La realtà si è invece dimostrata ben diversa, e per almeno tre ragioni. La prima: gli studi preliminari effettuati avevano fin da subito dimostrato una discreta efficacia dei monoclonali, anche se questo sembrava valere soltanto per alcuni pazienti, ossia quelli che presentavano la malattia nelle fasi precoci. Non è mai stato facile, quindi, continuare a condurre studi del genere, proprio perché è complesso individuare i soggetti giusti. La seconda ragione riguarda l’organizzazione collegata alle modalità di somministrazione richieste dalla suddetta terapia; è infatti necessaria un’infusione endovenosa di circa un’ora, seguita da un’altra ora di osservazione, e per di più in un ambiente ospedaliero. La terza e ultima ragione è di natura economica, visto che tanto lo sviluppo quanto la produzione di monoclonali è piuttosto cara.

I monoclonali approvati

In Italia un anno fa il ministro della Salute, Roberto Speranza, ha firmato un decreto per autorizzare la distribuzione di due anticorpi monoclonali – bamlanivimab e l’associazione di anticorpi bamlanivimab-etesevimab, prodotti da Eli Lilly e Regeneron/Roche – con l’obiettivo di prevenire le formi più gravi del Covid-19 in quei pazienti a rischio che manifestavano la malattia in forma lieve. Con quel provvedimento, pubblicato sulla Gazzetta Ufficiale, lo stato italiano attingeva a un fondo di 400 milioni di euro messo a disposizione per acquistare vaccini e farmaci contro Sars-CoV-2.

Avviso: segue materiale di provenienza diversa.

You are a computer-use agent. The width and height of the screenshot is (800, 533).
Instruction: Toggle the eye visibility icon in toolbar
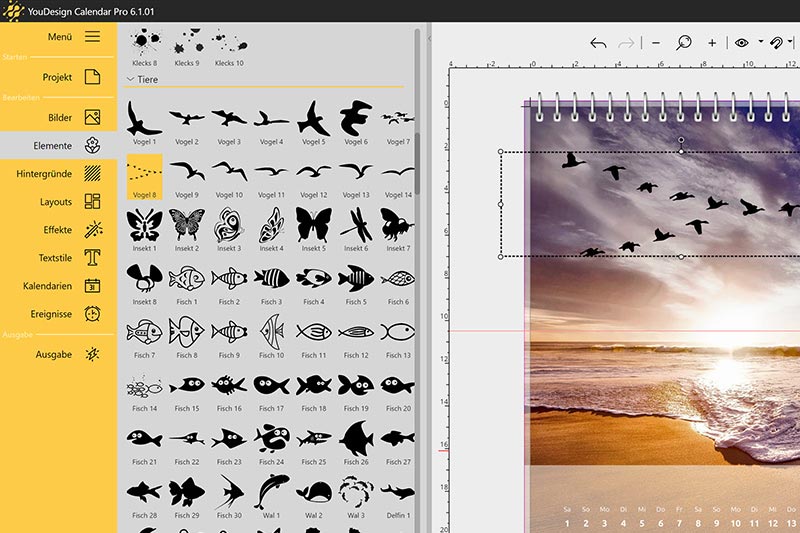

Già in quei giorni emersero le prime discussioni per via dei dati, ancora parziali, di una terapia incerta. In ogni caso, la Commissione europea, attingendo alla decisione dell’Ema, l’Agenzia europea per i medicinali, ha dato il via libera a tre anticorpi monoclonali anti Covid: il cocktail casirivimab-imdevimab, nome commerciale il Ronapreve di Regeneron/Roche, impiegato sia per trattamento che prevenzione, il regdanvimab di Celltrion Healthcare Hungary Kft (Regikrona) e il sotrovimab di Gsk per il trattamento (Xevudy). La situazione è in continua fase di evoluzione, e varia da settimana a settimana, da continente a continente. Negli Stati Uniti, ad esempio, la Fda ha approvato per uso emergenziale lo Evusheld di AstraZeneca per pazienti immunocompromessi.

Luci e ombre

Una delle ultime notizie riguarda la sospensione da parte di Toscana Life Sciences (TLS) della sperimentazione del monoclonale J08. Lo scorso 27 gennaio un comunicato TLS annunciava la sospensione temporanea dell’arruolamento di nuovi pazienti positivi al Covid nei test clinici sull’anticorpo monoclonale J08. Detto altrimenti, l’anticorpo J08, che da test in vitro si era dimostrato uno degli anticorpi monoclonali umani più potenti mai testati in clinica contro il virus, neutralizzando l’origine e le ultime varianti, ha dimostrato una perdita di efficacia nei confronti della variante Omicron.

“Tale evidenza è in linea con i più recenti dati pubblicati su altre terapie a base di anticorpi monoclonali che dimostrano una generale perdita di efficacia in oltre l’80% delle terapie attualmente disponibili”, ha chiarito TLS. Negli Stati Uniti, invece, l’Fda ha approvato, sempre per uso emergenziale, bebtelovimab. I primi test hanno fatto emergere una discreta efficacia contro Omicron, ma permangono ancora diversi dubbi. Nel frattempo, l’unico jolly pronto all’uso per combattere il Sars-CoV-2 continua ad essere rappresentato dai vaccini.